Before GREGORY and AGEE, Circuit Judges, and EUGENE E. SILER, JR., Senior United States Circuit Judge for the Sixth Circuit, sitting by designation.

Affirmed in part, reversed in part, and remanded by published opinion. Judge SILER wrote the opinion, in which Judge GREGORY concurred. Judge GREGORY wrote a separate concurring opinion. Judge AGEE wrote a separate opinion concurring in part and dissenting in part.

OPINION

SILER, Senior Circuit Judge:

Mark J. McBurney, Roger W. Hurlbert, and Bonnie Stewart (collectively, the Appellants) appeal the district court's dismissal of their 42 U.S.C. § 1983 action seeking declaratory and injunctive relief against the Attorney General of Virginia, the Deputy Commissioner and Director of Virginia's Division of Child Support Enforcement (DCSE), and the Director of the Real Estate Assessment Division in Henrico County, Virginia (collectively, the Appellees). Before the district court, the plaintiffs alleged that Virginia's Freedom of Information Act (“VFOIA” or the Act) violates the dormant commerce clause and the Privileges and Immunity Clause of the U.S. Constitution. The district court dismissed all parties from the suit on jurisdictional grounds, from which order this appeal arises.

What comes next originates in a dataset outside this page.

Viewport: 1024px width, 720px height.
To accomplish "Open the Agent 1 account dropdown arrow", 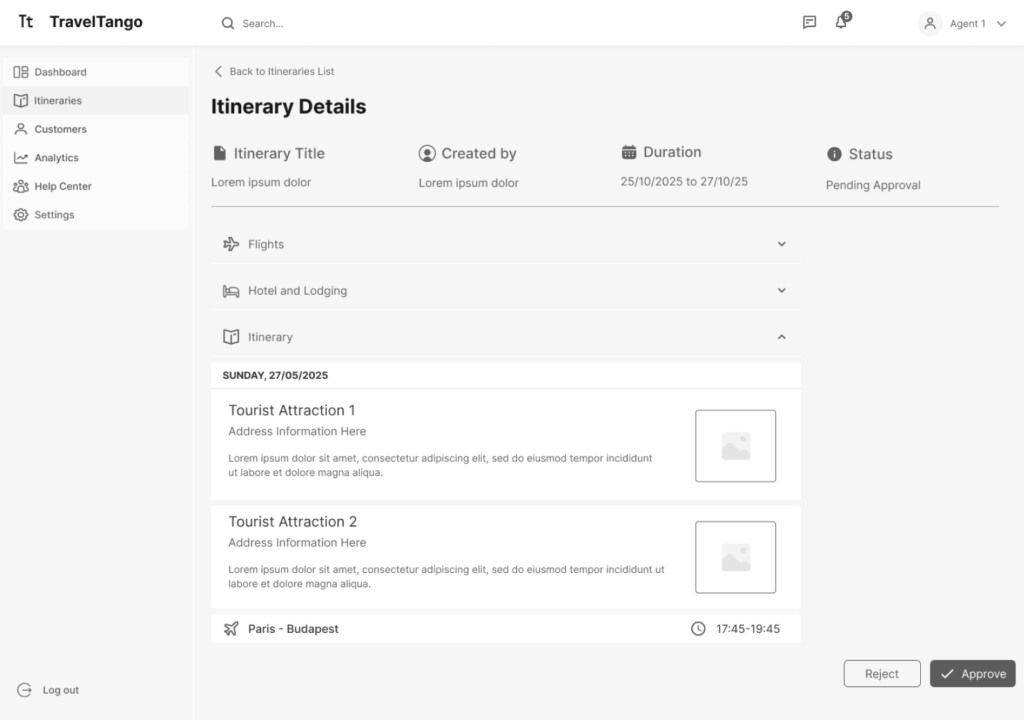I will click(1001, 24).
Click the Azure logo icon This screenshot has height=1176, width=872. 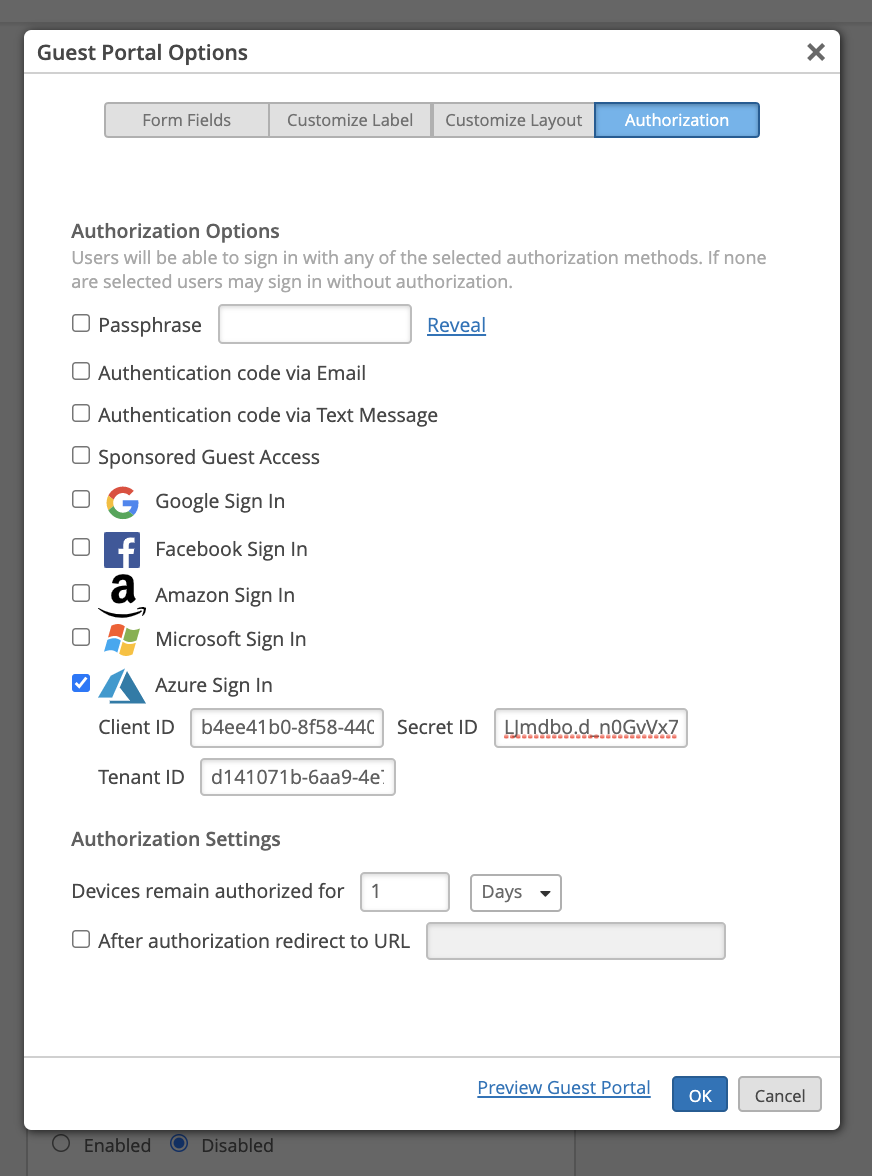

For the following reasons, we AFFIRM in part, REVERSE in part, and REMAND.

I.

The VFOIA provides citizens of the Commonwealth of Virginia with a right of access to all public records held by the Commonwealth, its officers, employees, or agents. Va.Code Ann. §§ 2.2-3700 to .2-3714. In relevant part, the Act provides as follows:

Except as otherwise specifically provided by law, all public records shall be open to inspection and copying by any citizens of the Commonwealth during the regular office hours of the custodian of such records. Access to such records shall not be denied to citizens of the Commonwealth, representatives of newspapers and magazines with circulation in the Commonwealth, and representatives of radio and television

stations broadcasting in or into the Commonwealth. The custodian may require the requester to provide his name and legal address. The custodian of such records shall take all necessary precautions for their preservation and safekeeping.

§ 2.2-3704(A).

On January 21, 2009, McBurney and Hurlbert sued the Attorney General of Virginia, currently Kenneth T. Cuccinelli, II (the Attorney General), 1 Nathaniel L. Young, Deputy Commissioner and Director of Virginia's DCSE (the Deputy Commissioner), and the Director of the Real Estate Assessment Division in Henrico County, Virginia, currently Thomas C. Little (the County Director), 2 pursuant to 42 U.S.C. § 1983. They sought declaratory and injunctive relief from the enforcement of the VFOIA, which they claim violates the Privileges and Immunities Clause and the dormant commerce clause of the U.S. Constitution. The district court later allowed the plaintiffs to amend their complaint to add an additional plaintiff, Bonnie Stewart.

A. Plaintiffs' Claims

Each plaintiff alleges different facts to support the common argument that the VFOIA violates the U.S. Constitution.

1. McBurney's Claims

McBurney, a citizen of Rhode Island, and his wife Lore Mills were divorced in 2002. McBurney filed an application for child support with Virginia's DCSE in July 2006; and, as a result of DCSE's alleged failure to file the proper petition, McBurney claims he was denied “nearly nine months of child support payments.”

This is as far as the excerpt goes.